Today we reflect on the brief but luminous life of John Keats – struck down by tuberculosis on this day in 1821 at the age of 25. Little known and lowly regarded in his lifetime, the dying poet – resigned to eternal obscurity – insisted his grave in the Protestant Cemetery in Rome be left anonymous and his epitaph read only: “Here lies One Whose Name was writ in Water.” Some three decades after his death, however, the world would begin to recognise that John Keats had in fact been one of the greatest English poets to have ever lived. In the three years of his poetic career, he published only fifty-four poems, in three slim volumes and a few magazines. But with his prodigiously rare gift and mystically sensual awareness of nature, love and life, he greatly advanced the poetic form – and, in his six legendary Odes – perfected it.

The tragic, heart-rending tale of John Keats’ short life is one that all but equals the poignancy of the poems themselves: the early loss of his parents; cruelly cheated out of his inheritance; the abandonment of medical studies to devote his life instead to poetry; the abject poverty that followed; a beloved younger brother’s prolonged death from tuberculosis; the cruel and savage attacks on his work; a fiery love affair with Fanny Brawne never to be consummated; his own battle with the dreaded “White Plague”… all of which led inexorably to his embittered, premature death in Rome.

### Provided material
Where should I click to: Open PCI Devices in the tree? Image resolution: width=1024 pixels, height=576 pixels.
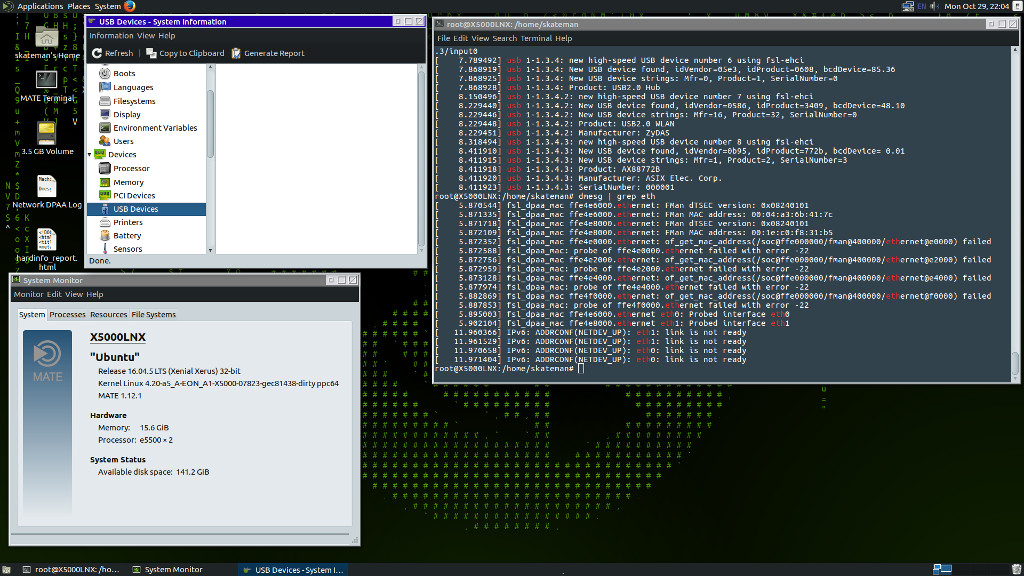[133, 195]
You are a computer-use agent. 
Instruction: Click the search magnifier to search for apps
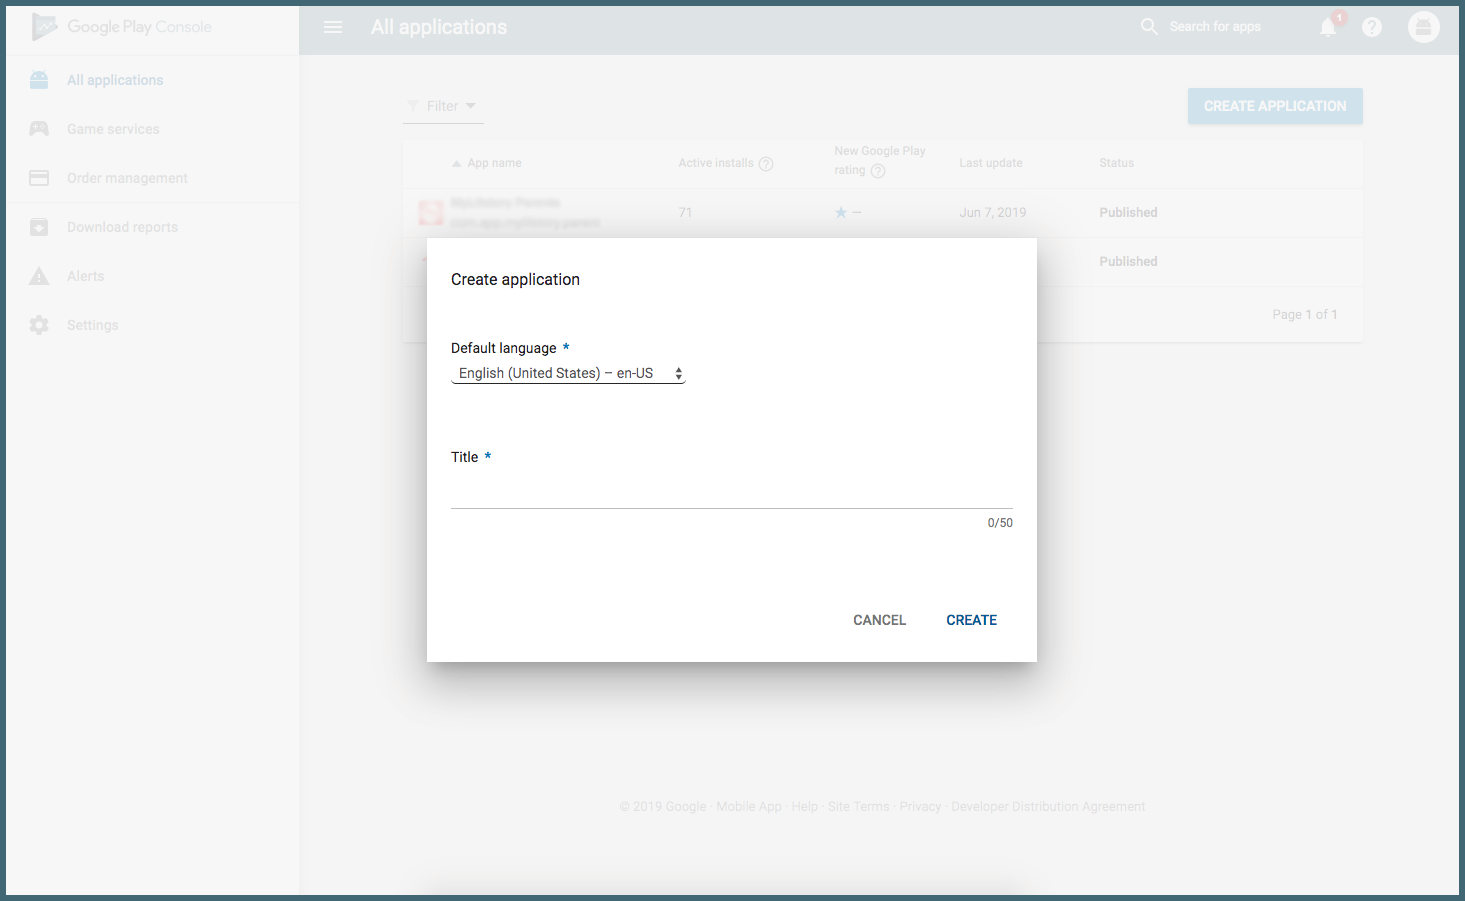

### Prompt
Continue the tribute to John Keats from where it stops, picking up after the sentence about his embittered, premature death in Rome.

### Written answer
“Nothing is finer for the purposes of great productions than a very gradual ripening of the intellectual powers,” wrote John Keats to his brother on January 23rd 1818. What riches might he have brought forth had his own already-formidable intellectual powers been allowed to ripen with maturity? We can only lament the loss of such promise. But whilst mourning what might have been is inevitable when contemplating John Keats, on this anniversary of his death, let us instead celebrate the extraordinary, elevated ouevre he bestowed upon us. The beautiful Endymion – the target of such vicious and erroneous criticism. The abandoned epic Hyperion. The visionary theory of Negative Capability. A canon of some of the most compelling and insightful letters – by any literary figure – on the nature of the creative process. And, most of all, the Odes… those six explosions of perfect genius composed in quick succession in his “annus mirabilis” of 1819.

Percy Bysshe Shelley declared in Adonais, his famous elegy to Keats, that the young poet would be part of  “the white radiance of Eternity.” Nearly two centuries after his death, the poetry of John Keats is indeed forever luminous.